Set problem: Could you repeat the lines of the records below, beginning with the line that contains "Select the 틱 (tick) chart period toggle" and continuing through the line that contains "Viewport: 1555px width, 784px", with both of those lines included and the pictures left out?

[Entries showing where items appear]
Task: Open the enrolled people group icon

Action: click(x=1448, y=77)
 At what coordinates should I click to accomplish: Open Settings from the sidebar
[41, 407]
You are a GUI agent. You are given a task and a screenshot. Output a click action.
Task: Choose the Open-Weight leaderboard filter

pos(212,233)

* * *

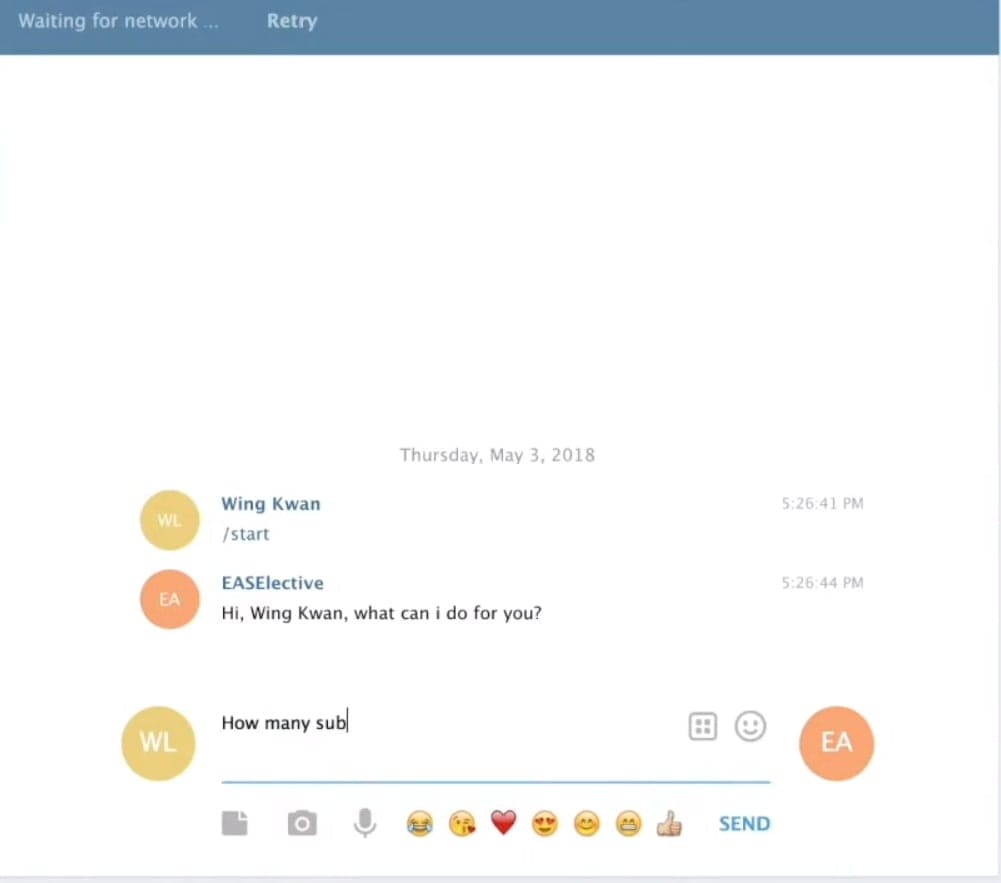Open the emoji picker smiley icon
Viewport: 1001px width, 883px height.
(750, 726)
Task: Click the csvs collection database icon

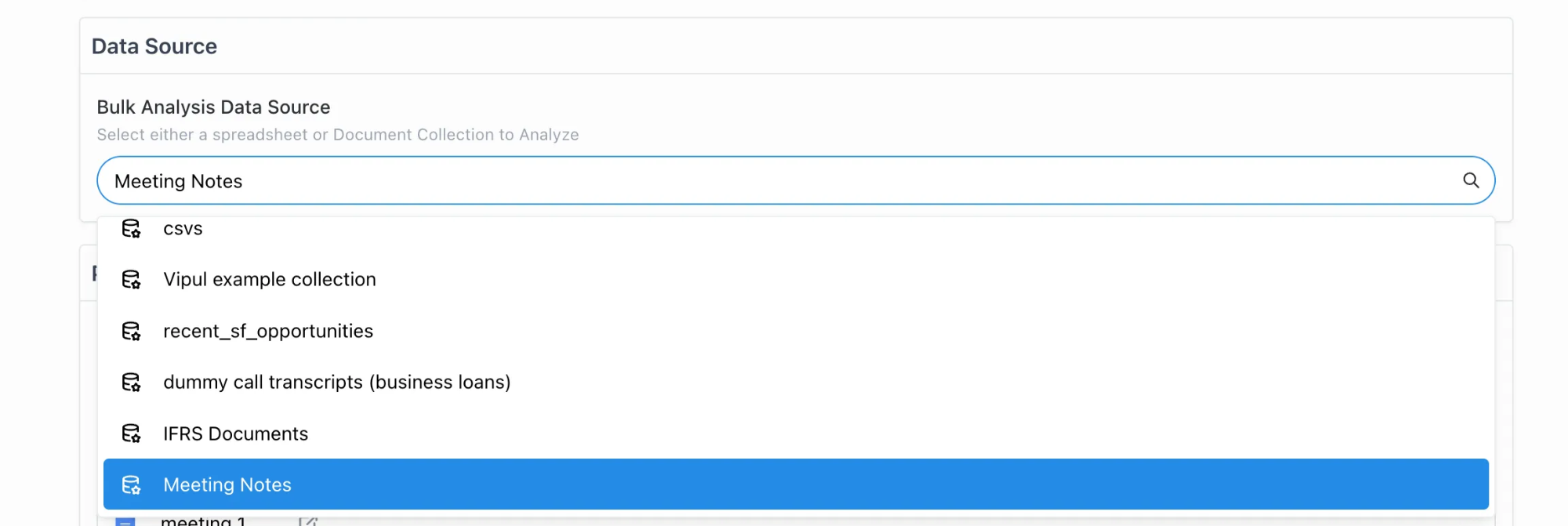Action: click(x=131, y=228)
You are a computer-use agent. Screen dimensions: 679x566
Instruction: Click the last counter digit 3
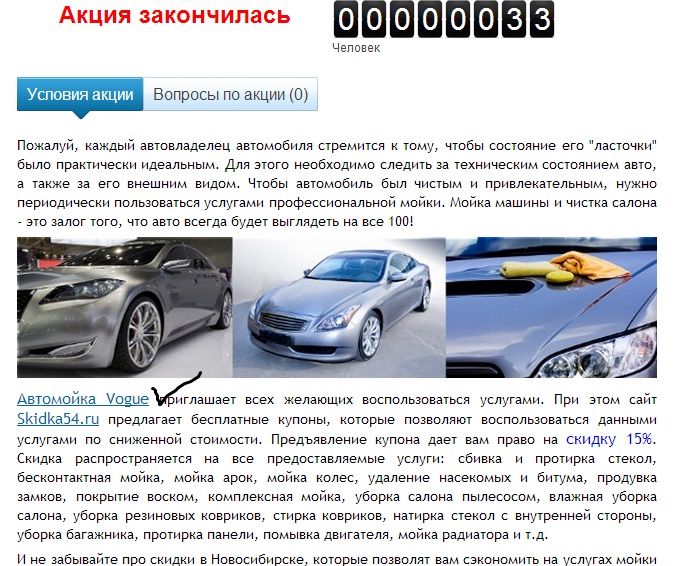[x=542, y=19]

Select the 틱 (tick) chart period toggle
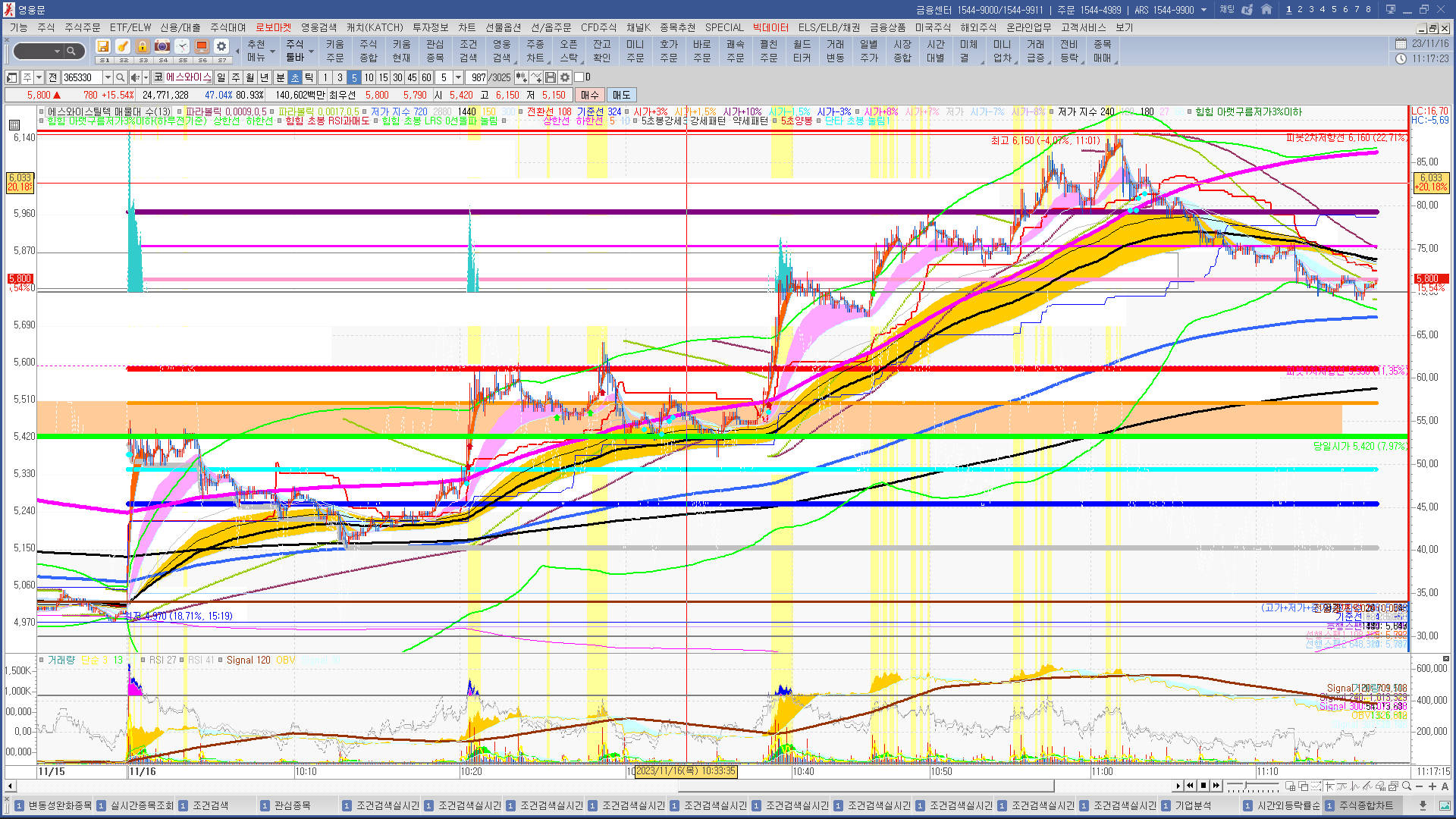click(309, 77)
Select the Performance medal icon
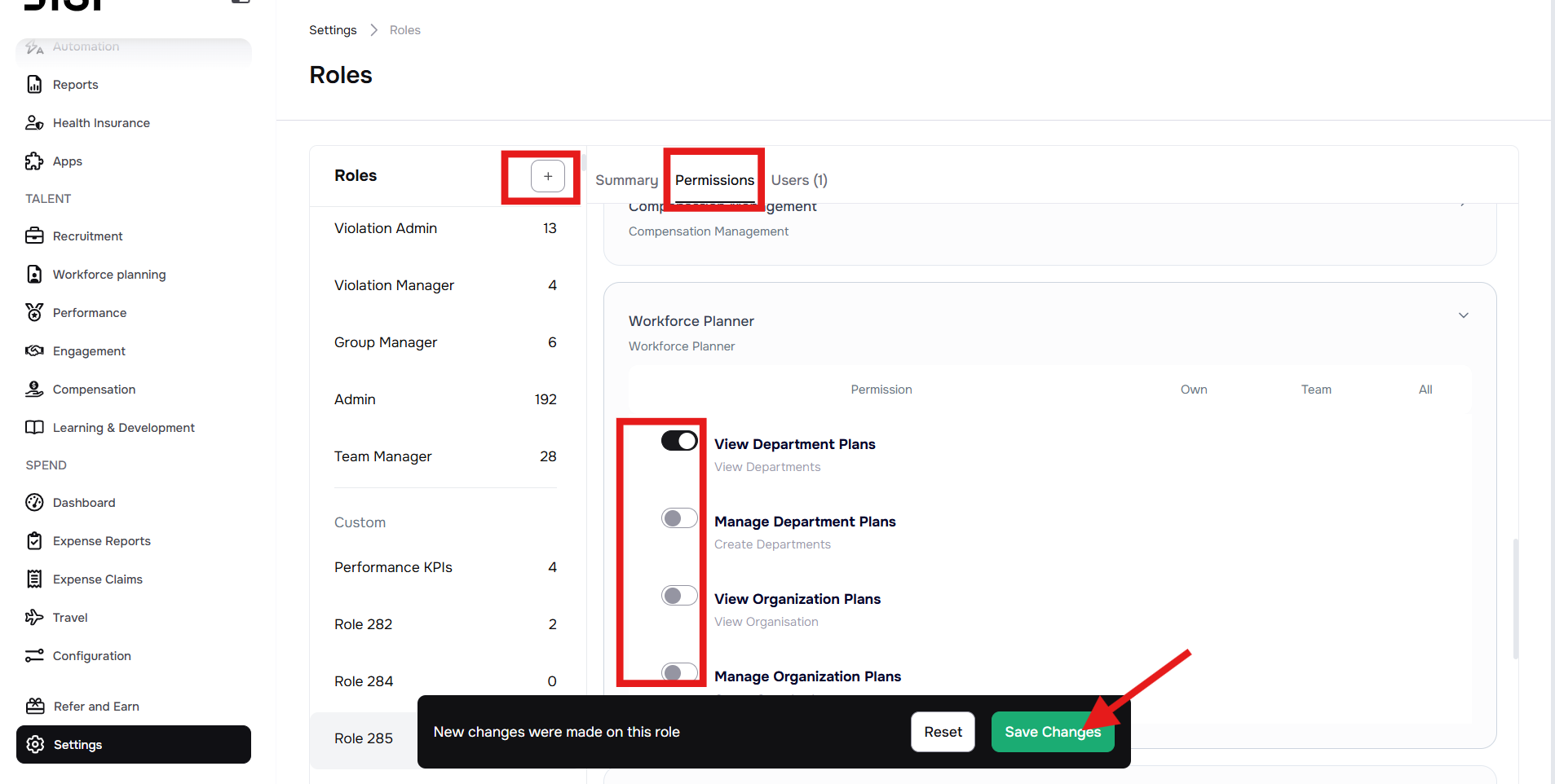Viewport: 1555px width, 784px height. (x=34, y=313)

==

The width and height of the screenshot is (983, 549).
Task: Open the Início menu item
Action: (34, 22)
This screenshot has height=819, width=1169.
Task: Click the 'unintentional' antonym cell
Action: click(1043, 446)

Answer for the task:
Select the 틱 (tick) chart period toggle
click(309, 77)
Select the Performance medal icon
Viewport: 1555px width, 784px height. (x=34, y=313)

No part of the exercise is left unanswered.